Hello there,

Have I said that Pandas is awesome? yes, many times ;-)

I have a question, I am working with a very large dataframe of trades, timestamped at the millisecond precision. Latest Pandas 19.2 here.

I need to resample the dataframe every 200 ms, but given that my data spans several years and I am only interested in resampling data between 10:00 am and 12:00 am every day (handled by between_time()), using a plain resample will crash and burn my machine.

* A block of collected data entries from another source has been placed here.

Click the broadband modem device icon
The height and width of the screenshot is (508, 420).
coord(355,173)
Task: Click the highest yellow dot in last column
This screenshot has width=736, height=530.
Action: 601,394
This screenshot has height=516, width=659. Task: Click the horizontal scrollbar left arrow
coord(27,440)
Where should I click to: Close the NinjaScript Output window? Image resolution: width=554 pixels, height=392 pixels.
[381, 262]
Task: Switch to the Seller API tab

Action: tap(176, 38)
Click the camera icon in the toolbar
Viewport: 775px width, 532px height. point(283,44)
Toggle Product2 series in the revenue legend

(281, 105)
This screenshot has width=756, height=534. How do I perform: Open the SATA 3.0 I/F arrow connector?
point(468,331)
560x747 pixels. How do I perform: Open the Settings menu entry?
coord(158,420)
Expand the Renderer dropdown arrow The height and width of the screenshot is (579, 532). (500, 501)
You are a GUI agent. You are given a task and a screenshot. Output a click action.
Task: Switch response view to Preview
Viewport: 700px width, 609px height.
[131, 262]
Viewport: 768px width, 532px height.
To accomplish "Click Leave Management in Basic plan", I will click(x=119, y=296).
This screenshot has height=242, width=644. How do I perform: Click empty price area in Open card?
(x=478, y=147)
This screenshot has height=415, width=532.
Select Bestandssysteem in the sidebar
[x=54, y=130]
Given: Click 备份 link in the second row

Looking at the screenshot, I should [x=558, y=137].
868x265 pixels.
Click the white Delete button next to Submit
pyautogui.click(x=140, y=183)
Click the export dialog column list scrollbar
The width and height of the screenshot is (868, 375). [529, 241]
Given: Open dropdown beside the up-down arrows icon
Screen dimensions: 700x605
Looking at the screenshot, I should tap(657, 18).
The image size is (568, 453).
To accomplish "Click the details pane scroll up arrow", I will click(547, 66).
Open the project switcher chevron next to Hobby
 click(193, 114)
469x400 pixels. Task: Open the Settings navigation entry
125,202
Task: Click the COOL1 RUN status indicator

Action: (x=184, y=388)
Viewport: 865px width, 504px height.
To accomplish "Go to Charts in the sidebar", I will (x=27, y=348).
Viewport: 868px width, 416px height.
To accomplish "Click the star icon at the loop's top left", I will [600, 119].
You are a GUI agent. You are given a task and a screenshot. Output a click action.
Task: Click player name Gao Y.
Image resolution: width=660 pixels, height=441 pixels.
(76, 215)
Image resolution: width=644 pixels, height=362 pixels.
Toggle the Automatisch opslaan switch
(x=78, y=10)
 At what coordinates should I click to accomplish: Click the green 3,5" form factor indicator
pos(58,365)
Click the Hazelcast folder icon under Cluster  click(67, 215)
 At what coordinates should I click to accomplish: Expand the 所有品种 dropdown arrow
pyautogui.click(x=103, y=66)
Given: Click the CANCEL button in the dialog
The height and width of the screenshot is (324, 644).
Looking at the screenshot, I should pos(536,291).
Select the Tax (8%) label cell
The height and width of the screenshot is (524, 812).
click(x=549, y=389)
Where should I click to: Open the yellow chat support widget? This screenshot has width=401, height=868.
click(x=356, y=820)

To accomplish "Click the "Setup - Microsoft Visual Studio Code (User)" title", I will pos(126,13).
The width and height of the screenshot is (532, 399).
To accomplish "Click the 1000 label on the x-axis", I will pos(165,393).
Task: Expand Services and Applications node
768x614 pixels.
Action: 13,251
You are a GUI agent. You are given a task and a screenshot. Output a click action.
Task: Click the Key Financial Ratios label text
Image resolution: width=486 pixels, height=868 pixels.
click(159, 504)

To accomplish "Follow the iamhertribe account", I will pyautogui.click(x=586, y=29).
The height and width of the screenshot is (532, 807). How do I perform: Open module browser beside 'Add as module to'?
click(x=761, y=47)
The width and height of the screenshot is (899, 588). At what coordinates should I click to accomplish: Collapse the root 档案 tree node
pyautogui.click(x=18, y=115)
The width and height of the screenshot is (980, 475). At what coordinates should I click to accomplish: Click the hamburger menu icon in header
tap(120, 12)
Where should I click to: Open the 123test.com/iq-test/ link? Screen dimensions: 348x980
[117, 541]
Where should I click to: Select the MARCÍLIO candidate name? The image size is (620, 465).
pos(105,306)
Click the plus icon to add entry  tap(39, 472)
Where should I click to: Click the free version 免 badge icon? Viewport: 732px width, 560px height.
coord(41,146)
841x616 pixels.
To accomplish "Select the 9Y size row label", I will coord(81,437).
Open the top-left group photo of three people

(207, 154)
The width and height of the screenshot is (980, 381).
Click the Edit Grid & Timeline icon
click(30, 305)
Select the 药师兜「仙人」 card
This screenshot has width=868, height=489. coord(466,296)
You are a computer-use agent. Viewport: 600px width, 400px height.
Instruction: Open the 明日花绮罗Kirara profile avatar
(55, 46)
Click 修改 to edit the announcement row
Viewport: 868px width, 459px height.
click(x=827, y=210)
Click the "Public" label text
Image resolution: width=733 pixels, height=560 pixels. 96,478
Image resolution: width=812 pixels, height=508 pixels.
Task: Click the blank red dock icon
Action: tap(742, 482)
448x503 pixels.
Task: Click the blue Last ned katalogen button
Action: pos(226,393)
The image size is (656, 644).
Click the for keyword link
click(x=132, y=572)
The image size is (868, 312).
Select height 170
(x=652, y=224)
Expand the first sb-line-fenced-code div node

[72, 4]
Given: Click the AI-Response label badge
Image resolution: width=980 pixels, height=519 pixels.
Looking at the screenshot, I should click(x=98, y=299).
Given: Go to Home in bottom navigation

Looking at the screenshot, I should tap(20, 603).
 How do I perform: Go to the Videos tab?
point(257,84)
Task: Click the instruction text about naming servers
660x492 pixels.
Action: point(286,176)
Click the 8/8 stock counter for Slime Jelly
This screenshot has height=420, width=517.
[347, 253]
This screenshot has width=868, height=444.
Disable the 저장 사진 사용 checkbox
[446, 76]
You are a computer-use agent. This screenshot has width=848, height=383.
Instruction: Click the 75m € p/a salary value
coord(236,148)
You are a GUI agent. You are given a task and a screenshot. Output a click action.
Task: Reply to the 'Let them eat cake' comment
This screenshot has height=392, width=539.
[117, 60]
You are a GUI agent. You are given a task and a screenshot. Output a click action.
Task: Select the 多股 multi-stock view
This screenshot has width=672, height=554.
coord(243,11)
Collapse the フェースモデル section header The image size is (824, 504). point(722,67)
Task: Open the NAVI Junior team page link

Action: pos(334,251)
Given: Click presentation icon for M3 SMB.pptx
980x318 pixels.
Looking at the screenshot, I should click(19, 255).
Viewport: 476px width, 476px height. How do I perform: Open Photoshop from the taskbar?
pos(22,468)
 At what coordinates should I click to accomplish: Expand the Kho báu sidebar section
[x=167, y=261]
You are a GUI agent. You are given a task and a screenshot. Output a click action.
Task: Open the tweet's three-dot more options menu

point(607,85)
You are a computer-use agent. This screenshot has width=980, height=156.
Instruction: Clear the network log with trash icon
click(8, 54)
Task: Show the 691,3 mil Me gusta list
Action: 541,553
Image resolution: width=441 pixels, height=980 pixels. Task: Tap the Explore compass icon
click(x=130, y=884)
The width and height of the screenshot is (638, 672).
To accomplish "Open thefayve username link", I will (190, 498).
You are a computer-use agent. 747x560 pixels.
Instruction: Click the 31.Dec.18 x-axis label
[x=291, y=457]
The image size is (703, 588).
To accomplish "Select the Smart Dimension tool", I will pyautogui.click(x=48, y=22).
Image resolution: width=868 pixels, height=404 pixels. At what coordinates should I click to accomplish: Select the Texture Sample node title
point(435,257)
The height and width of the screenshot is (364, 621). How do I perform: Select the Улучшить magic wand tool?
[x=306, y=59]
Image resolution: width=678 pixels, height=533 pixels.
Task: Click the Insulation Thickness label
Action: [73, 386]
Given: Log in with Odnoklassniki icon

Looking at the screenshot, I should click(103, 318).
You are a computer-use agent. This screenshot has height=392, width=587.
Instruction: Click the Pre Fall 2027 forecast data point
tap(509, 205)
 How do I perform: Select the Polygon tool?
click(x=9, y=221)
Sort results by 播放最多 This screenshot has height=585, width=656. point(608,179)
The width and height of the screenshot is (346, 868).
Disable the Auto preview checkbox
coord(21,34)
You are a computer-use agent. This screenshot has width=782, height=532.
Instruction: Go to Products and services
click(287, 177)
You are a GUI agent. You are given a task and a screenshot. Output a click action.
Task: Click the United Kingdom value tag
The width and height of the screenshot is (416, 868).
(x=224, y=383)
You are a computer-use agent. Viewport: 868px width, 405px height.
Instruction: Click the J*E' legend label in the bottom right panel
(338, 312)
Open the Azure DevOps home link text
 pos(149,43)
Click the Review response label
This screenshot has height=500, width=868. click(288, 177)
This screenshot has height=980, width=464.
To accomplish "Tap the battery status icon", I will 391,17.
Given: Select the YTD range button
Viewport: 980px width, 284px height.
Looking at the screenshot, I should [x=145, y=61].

Instead, I tried the sparse resampling shown in the http://pandas.pydata.org/pandas-docs/stable/timeseries.html#sparse-resampling, but it fails when i provide it with a dictionary of columns.

Is that expected? Is it a bug?

import pandas as pd
import numpy as np

rng = pd.date_range('2014-1-1', periods=100, freq='D') + pd.Timedelta('1s')
ts = pd.DataFrame({'value' : range(100)}, index=rng)


from functools import partial
from pandas.tseries.frequencies import to_offset

def round(t, freq):
 freq = to_offset(freq)
 return pd.Timestamp((t.value // freq.delta.value) * freq.delta.value)

# works
ts.groupby(partial(round, freq='3T')).value.sum()

# does not work
ts.groupby(partial(round, freq='3T')).apply({'value' : 'sum'})

ts.groupby(partial(round, freq='3T')).apply({'value' : 'sum'})
Traceback (most recent call last):

  File "<ipython-input-104-6004b307a469>", line 1, in <module>
    ts.groupby(partial(round, freq='3T')).apply({'value' : 'sum'})

  File "C:\Users\m1hxb02\AppData\Local\Continuum\Anaconda2\lib\site-packages\pandas\core\groupby.py", line 674, in apply
    func = self._is_builtin_func(func)

  File "C:\Users\m1hxb02\AppData\Local\Continuum\Anaconda2\lib\site-packages\pandas\core\base.py", line 644, in _is_builtin_func
    return self._builtin_table.get(arg, arg)

TypeError: unhashable type: 'dict'

Problem is: I need to resample several columns at once in my dataframe, eventually using different functions (sum, mean, max). Is anything wrong here?

Thanks~

Comment From: chris-b1

You want to be using .agg here. e.g.

ts.groupby(partial(round, freq='3T')).agg({'value' : ['sum', 'mean']})

To re-purpose this issue - not sure when, but DatetimeIndex now has a vectorized round method which will be significantly faster - doc example should be updated.

In [149]: %timeit ts.groupby(partial(round, freq='3T')).agg({'value' : 'sum'})
100 loops, best of 3: 6.56 ms per loop

In [150]: %timeit ts.groupby(ts.index.round('3T')).agg({'value' : 'sum'})
1000 loops, best of 3: 1.83 ms per loop

Comment From: randomgambit

@chris-b1 thanks! but the syntax for the regular resample is with apply right?

ts.resample('5Min').apply({'value' : 'sum'})

seems to work correctly

Comment From: chris-b1

To be honest I had no idea that worked, I think .agg would also be the idiomatic way with resample. @jreback ?

Comment From: randomgambit

@chris-b1 summoning the great master @jreback in my experience, pandas is smart enough (most of the time) to guess what apply is doing. That is, an agg or a transform. But Jeff knows better here

Comment From: jreback

this will be handled in #14668

.apply does not accept a dictionary, see #14464

Comment From: randomgambit

@chris-b1 @jreback nice. it DOES appear to work, though, in the case of resample

ts.resample('5Min').apply({'value' : 'sum'}) gives the same output as ts.resample('5Min').agg({'value' : 'sum'})